■ Exercise description ■
Check every line of the entries below for the word "will", and copy the ones that have it.

○ ○ ○

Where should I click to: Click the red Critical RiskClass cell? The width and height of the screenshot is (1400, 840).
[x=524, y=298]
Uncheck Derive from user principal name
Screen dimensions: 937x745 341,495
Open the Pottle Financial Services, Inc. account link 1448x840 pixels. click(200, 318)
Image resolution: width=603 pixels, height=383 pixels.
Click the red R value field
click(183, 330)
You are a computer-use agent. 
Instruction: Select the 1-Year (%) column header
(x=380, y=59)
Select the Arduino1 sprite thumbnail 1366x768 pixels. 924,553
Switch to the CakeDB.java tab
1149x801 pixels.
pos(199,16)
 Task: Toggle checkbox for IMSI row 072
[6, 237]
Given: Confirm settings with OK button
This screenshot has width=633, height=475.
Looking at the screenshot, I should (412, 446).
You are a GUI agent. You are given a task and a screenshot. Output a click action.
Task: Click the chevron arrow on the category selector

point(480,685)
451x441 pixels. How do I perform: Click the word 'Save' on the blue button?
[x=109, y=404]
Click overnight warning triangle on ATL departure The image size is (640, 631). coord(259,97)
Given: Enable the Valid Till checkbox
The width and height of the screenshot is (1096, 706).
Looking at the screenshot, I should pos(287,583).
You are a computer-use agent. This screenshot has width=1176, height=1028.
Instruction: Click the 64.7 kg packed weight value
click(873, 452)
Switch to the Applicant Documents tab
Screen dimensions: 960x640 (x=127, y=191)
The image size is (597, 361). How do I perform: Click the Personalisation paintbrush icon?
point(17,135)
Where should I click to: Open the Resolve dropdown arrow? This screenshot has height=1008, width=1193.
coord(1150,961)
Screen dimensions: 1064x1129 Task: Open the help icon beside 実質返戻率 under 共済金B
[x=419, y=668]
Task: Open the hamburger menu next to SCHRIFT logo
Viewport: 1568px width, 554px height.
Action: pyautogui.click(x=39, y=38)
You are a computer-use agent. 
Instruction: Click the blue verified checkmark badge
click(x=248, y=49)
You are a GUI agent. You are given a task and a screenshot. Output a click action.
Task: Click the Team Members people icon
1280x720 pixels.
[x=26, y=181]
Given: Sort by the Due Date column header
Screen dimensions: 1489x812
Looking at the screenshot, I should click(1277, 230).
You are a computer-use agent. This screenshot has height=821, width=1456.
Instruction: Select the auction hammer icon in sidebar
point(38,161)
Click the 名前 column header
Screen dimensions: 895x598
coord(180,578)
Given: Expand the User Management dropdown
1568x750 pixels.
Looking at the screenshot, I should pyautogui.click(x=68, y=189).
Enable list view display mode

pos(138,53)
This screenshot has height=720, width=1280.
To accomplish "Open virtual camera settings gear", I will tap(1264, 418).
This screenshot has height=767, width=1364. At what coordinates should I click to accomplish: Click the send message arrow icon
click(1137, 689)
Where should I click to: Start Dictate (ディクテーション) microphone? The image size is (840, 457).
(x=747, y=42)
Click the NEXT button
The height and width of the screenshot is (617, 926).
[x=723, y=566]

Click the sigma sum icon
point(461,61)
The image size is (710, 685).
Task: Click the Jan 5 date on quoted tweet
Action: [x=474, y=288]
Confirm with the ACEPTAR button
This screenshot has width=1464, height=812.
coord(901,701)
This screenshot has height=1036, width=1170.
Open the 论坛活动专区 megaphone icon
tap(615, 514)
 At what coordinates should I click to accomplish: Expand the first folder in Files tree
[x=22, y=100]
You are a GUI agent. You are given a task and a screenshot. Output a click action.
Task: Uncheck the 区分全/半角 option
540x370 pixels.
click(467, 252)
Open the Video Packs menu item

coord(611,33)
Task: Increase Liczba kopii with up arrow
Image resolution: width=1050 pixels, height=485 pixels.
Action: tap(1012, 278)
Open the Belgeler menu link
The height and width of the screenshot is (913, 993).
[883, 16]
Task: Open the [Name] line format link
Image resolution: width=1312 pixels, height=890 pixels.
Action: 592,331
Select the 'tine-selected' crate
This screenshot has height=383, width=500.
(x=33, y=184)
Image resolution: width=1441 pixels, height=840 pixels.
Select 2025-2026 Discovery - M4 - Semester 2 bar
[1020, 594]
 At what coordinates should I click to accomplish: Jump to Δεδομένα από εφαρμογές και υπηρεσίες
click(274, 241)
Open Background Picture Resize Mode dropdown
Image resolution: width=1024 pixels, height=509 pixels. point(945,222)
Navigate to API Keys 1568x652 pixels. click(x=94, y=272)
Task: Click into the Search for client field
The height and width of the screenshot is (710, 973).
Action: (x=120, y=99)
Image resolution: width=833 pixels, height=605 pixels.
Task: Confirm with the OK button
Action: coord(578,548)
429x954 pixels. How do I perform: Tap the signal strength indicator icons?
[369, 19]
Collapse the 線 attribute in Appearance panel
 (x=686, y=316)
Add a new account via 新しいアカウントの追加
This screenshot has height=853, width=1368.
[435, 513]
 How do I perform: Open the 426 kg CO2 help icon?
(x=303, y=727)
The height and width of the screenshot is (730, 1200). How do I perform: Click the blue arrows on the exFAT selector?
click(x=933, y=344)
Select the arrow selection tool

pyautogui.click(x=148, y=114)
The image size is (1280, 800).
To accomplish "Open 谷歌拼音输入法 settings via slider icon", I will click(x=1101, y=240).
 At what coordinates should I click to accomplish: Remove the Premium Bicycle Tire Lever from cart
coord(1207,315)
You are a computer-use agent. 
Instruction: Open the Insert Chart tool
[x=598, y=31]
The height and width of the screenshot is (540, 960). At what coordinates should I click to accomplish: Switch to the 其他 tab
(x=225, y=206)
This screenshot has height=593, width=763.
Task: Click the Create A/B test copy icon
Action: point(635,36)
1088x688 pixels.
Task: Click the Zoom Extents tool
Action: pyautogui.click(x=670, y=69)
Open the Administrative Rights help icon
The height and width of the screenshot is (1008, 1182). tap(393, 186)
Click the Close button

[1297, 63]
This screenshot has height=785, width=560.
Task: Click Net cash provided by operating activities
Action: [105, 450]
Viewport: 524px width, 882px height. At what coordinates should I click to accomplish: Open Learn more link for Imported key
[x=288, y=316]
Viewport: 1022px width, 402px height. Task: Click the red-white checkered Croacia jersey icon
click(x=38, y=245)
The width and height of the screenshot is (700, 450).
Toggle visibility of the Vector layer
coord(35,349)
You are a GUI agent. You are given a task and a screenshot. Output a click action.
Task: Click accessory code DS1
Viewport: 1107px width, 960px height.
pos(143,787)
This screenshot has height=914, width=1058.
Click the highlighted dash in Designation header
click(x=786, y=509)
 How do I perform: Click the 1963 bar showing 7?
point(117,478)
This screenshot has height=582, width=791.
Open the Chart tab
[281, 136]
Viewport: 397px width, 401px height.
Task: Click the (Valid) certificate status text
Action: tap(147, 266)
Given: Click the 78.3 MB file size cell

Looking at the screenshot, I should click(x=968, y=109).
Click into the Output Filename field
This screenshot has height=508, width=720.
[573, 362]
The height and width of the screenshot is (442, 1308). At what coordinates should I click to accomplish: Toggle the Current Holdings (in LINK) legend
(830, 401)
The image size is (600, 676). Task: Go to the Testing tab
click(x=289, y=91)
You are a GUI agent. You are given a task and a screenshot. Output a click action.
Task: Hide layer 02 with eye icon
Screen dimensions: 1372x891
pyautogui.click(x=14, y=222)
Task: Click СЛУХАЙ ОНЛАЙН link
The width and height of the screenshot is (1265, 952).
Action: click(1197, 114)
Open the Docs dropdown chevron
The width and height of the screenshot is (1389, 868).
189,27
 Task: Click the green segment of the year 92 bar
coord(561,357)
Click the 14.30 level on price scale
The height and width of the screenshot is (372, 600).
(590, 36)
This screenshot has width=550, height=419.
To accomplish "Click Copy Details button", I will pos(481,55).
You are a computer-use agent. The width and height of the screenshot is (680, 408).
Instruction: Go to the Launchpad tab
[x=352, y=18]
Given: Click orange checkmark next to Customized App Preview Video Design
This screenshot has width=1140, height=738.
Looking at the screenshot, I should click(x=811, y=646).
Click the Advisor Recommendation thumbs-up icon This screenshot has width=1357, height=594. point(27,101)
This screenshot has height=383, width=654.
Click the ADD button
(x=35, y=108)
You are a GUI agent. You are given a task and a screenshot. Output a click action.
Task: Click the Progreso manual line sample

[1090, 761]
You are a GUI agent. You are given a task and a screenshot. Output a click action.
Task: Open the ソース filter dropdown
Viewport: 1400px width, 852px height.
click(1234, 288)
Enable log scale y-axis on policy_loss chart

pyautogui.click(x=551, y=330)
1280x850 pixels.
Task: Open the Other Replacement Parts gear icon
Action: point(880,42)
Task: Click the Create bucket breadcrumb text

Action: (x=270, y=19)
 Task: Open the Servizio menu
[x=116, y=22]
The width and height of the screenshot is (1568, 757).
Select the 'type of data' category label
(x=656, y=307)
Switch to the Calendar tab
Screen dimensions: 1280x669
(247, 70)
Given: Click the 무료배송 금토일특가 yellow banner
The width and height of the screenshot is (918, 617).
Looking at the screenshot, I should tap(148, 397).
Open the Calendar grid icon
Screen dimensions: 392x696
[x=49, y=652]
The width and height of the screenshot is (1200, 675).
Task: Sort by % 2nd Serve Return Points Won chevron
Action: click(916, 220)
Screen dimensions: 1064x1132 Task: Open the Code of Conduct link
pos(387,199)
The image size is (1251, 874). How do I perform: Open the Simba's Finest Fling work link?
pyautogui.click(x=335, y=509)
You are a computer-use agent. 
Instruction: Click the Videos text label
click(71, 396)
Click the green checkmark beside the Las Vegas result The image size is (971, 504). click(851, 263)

○ ○ ○

■ Result ■
To accomplish "Open virtual camera settings gear", I will tap(1264, 418).
To accomplish "Open 谷歌拼音输入法 settings via slider icon", I will click(x=1101, y=240).
To accomplish "Click Copy Details button", I will pos(481,55).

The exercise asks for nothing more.